Lors des tests de DMD (modulation différentielle de mode), de petites impulsions laser de forte puissance sont transmises par petits incréments à travers la fibre, sur toute sa longueur. Seuls quelques modes sont excités à chaque incrément, et leurs temps d'arrivée sont enregistrés. La DMD de la fibre correspond à la différence entre les temps d'arrivée les plus précoces et les plus tardifs de tous les modes à chaque incrément.
La mesure de la DMD est actuellement la seule méthode fiable pour vérifier la bande passante requise pour un débit de 10 Gbit/s, car c'est la seule qui contrôle indépendamment tous les modes sur l'ensemble du cœur de la fibre. C'est pourquoi des associations professionnelles telles que la TIA/EIA et l'ISO/IEC ont publié des normes pour la mesure de la DMD et des spécifications de DMD pour les fibres multimodes optimisées pour le laser.

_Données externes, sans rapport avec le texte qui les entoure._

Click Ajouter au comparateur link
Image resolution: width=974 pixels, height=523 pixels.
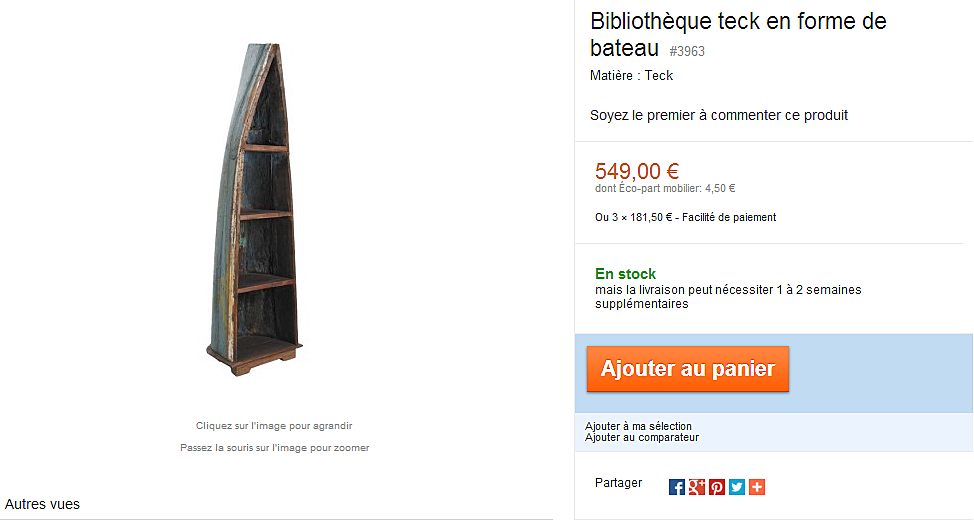[x=642, y=437]
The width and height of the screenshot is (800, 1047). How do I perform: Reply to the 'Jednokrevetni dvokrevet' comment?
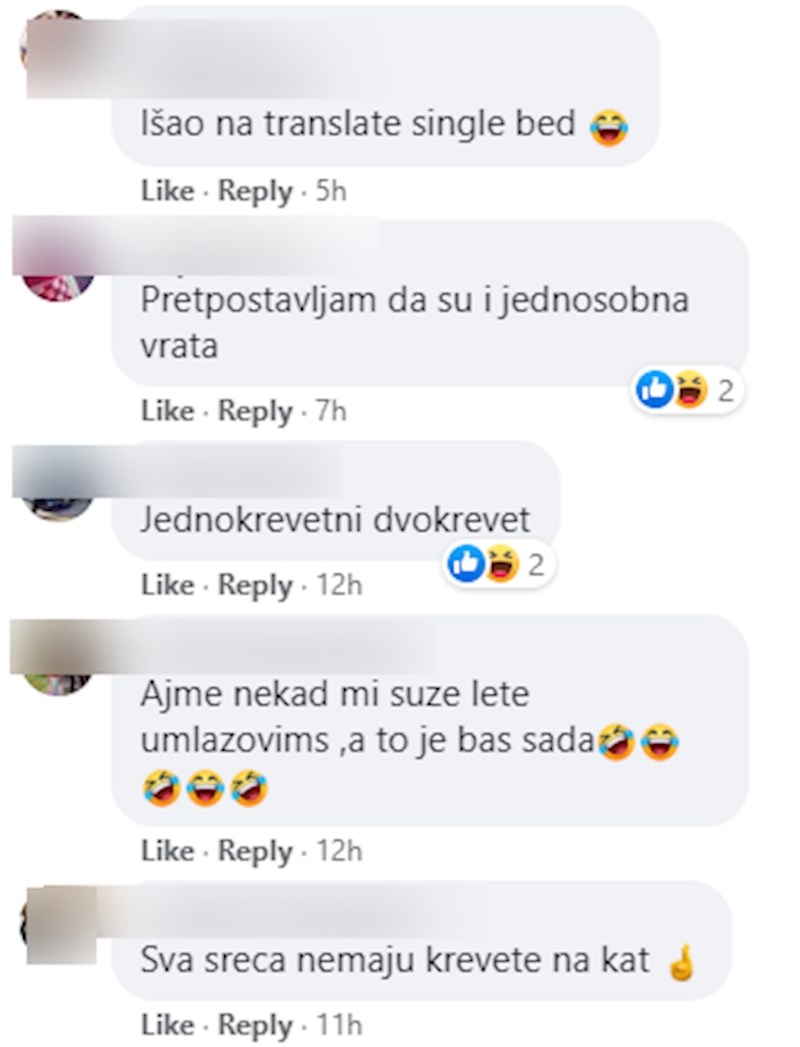point(255,586)
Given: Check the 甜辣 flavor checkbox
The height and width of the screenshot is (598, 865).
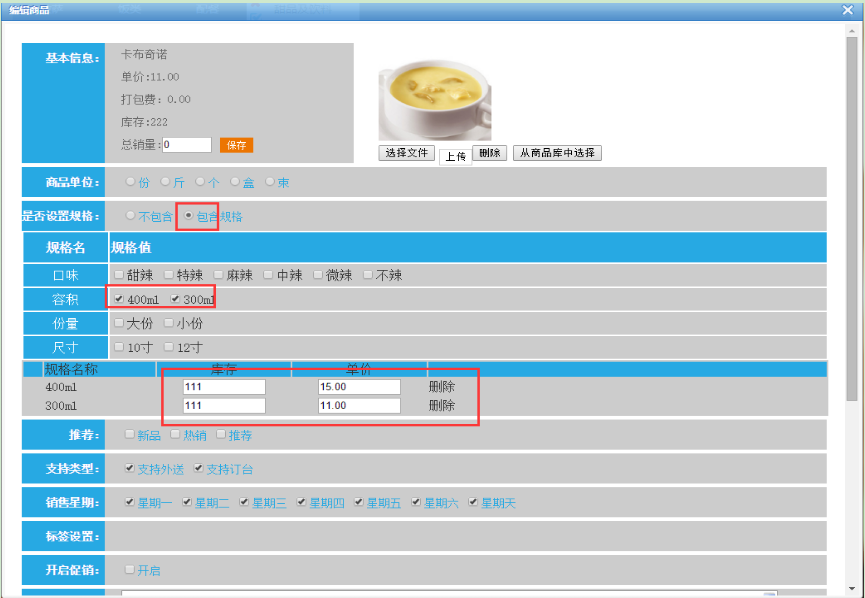Looking at the screenshot, I should pyautogui.click(x=119, y=275).

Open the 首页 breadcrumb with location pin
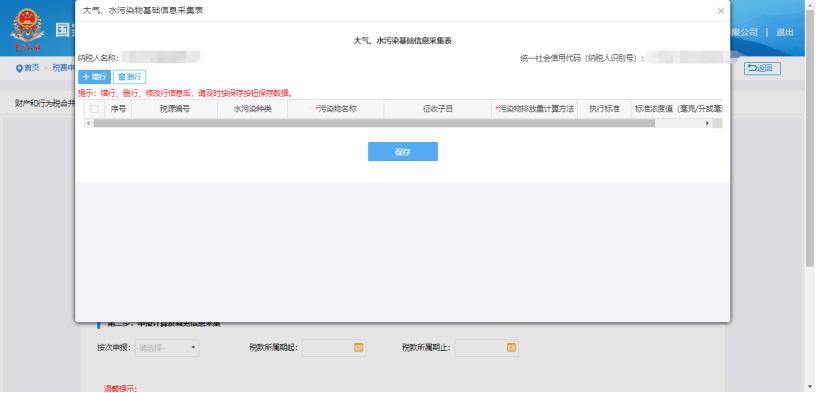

La méthode du masque DMD est un processus simple qui compare directement les résultats des tests DMD à un ensemble de spécifications (appelées modèles ou masques) pour vérifier si la fibre possède les performances requises.

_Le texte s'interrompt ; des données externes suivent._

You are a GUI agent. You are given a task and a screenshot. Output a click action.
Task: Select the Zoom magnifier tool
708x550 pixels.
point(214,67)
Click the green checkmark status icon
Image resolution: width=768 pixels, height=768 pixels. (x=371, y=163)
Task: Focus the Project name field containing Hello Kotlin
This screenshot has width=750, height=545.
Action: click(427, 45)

Il s'agit d'une méthode graphique simple permettant de garantir que les impulsions de données ne dépassent pas la période binaire requise de 10 Gb/s. Si la fibre respecte ces spécifications DMD, vous avez l'assurance d'un EMB d'au moins 2 000 MHz·km, quel que soit le VCSEL utilisé (à condition qu'il soit compatible).
La méthode EMBc est un processus indirect plus complexe. Elle compare les résultats DMD à un ensemble de « fonctions de pondération » théoriques censées représenter les distributions d'émission de tous les VCSEL compatibles.
Les résultats DMD sont combinés mathématiquement avec chacune des 10 fonctions de pondération. On obtient ainsi 10 valeurs EMBc différentes, dont la plus basse est appelée minEMBc. Cette valeur minEMBc est multipliée par 1,13 pour obtenir la valeur EMB de la fibre. Si cette valeur EMB est supérieure à 2 000 MHz·km, la fibre est considérée comme conforme aux exigences OM3 et peut donc supporter une longueur de 300 mètres à 10 Gbit/s.
En raison de la complexité des calculs qu'elle requiert et du fait que les fonctions de pondération ne représentent qu'un échantillon des caractéristiques de lancement de nombreux VCSEL utilisables dans un système réel, la méthode EMBc n'offre pas le même niveau d'analyse de la qualité et des performances de la fibre que la technique du masque DMD. De plus, elle néglige pratiquement la région centrale de 0 à 5 microns (radiale) du cœur de la fibre, car les fonctions de pondération y accordent peu d'importance.
En conclusion,
la fibre OM4 offre des performances multimodes de nouvelle génération pour les applications haut débit d'aujourd'hui et de demain. Grâce à sa bande passante nettement supérieure, les concepteurs et les opérateurs de réseaux peuvent être assurés que la fibre multimode continuera de proposer les solutions les plus économiques pour les liaisons courtes dans les centres de données et les réseaux locaux.